* Excerpt provided:
While computer research and technology has been the core of Maryland's recent high-tech success, the university also hopes to become the premier academic center for biotechnology, which is the commercial application of genetic engineering and other biological processes.

The university established the Maryland Biotechnology Institute -- with an initial budget of $1.4 million for fiscal 1986 -- which will comprise four centers devoted to industrial, medical, marine and agricultural applications of the new technology, each designed to take advantage of unique local resources.

The first part, the new Center for Advanced Research in Biotechnology in Rockville, fosters collaborative research between the university, government and industry, particularly in the new field of protein engineering.

Although the product of a local partnership among the university, the National Bureau of Standards and Montgomery County, CARB will be open to scholars, companies and nonprofit organizations across the country, said Kevin M. Ulmer, director of CARB. "It will be a national resource."

At the same time, it is expected to nourish and draw on the talent of the dozens of biotech companies that have sprung up in Montgomery County and are flourishing in the shadow of the National Institutes of Health.

The National Aquarium will be the university's partner in creating the center for marine biotechnology, which will be based in downtown Baltimore, while the Beltsville Agricultural Research Center will be its partner in establishing the center for agricultural biotechnology.

* Task requirements:
1. Using the excerpt on the university's biotechnology plans, answer these questions:
(a) What initial budget did the Maryland Biotechnology Institute have for fiscal 1986?
(b) Who is the director of CARB?
(c) Which institution will be the university's partner in creating the center for marine biotechnology?
2. Duplicate the passage of the excerpt on the university's biotechnology plans starting at "While computer research" and ending at "other biological processes.".
The records that follow are a separate body of material and are unrelated to the excerpt above.

* Extracted records:
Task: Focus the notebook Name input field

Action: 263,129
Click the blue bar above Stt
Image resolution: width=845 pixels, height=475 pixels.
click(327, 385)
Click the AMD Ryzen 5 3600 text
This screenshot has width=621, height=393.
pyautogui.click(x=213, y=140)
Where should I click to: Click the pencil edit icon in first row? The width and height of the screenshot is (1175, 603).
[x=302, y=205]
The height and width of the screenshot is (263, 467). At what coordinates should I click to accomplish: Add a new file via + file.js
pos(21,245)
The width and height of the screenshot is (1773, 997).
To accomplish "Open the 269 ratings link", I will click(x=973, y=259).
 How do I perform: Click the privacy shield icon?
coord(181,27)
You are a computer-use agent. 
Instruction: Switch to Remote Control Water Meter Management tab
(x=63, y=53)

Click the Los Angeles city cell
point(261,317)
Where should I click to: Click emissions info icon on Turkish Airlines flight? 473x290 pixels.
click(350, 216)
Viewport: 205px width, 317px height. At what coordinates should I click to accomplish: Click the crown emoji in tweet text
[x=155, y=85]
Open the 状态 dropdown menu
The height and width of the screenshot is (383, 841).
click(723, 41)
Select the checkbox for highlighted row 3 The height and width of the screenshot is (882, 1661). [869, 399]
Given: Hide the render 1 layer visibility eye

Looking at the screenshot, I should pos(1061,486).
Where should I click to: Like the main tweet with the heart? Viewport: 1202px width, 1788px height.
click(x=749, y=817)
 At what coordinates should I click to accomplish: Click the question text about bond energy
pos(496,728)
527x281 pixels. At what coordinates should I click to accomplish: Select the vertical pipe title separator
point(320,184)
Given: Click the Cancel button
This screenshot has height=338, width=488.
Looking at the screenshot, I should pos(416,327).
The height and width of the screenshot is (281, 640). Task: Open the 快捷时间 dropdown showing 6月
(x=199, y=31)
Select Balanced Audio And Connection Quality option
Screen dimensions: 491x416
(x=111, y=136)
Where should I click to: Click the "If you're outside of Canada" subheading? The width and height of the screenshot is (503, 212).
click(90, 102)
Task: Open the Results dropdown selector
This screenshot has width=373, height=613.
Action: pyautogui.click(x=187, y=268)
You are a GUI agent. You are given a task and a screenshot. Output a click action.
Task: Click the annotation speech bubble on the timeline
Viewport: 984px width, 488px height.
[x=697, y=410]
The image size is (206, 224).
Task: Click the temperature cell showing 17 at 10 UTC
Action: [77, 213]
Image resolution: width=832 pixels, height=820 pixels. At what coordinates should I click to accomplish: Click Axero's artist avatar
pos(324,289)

* Responses to the exercise:
1.
(a) $1.4 million
(b) Kevin M. Ulmer
(c) The National Aquarium

2.
While computer research and technology has been the core of Maryland's recent high-tech success, the university also hopes to become the premier academic center for biotechnology, which is the commercial application of genetic engineering and other biological processes.